State how many lines in the entries below hold the string "link", and give nothing besides that number.

(Recorded data)
■ ■ ■
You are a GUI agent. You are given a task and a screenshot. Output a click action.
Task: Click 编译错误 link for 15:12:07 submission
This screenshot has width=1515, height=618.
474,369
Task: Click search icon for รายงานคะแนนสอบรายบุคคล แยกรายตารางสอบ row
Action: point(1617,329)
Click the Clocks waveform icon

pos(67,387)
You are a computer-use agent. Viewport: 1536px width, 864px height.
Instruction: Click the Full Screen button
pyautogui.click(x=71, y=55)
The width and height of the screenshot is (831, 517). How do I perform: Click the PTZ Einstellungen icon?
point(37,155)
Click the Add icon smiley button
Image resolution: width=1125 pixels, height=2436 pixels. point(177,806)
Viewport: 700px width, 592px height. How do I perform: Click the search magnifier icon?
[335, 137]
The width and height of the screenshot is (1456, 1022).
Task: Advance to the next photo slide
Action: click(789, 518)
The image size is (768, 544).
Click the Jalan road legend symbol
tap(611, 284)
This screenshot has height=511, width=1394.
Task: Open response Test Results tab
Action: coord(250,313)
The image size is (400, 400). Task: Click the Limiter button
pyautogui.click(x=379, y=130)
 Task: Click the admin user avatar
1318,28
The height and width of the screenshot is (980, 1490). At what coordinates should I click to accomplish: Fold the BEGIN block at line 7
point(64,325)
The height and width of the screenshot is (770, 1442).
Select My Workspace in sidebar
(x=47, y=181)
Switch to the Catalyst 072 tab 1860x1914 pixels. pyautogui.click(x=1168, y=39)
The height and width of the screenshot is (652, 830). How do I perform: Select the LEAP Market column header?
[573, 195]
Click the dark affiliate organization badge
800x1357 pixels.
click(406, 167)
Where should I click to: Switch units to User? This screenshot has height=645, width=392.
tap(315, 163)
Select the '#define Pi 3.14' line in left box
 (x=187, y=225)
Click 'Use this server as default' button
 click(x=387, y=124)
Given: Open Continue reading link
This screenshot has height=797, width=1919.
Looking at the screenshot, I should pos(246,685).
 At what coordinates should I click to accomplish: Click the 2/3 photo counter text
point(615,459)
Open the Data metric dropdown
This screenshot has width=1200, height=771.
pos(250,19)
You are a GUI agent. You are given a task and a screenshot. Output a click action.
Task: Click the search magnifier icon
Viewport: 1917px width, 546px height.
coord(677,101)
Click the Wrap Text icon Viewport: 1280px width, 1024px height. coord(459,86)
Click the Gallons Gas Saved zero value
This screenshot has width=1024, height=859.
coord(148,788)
■ ■ ■
◆ **Exercise response**: 2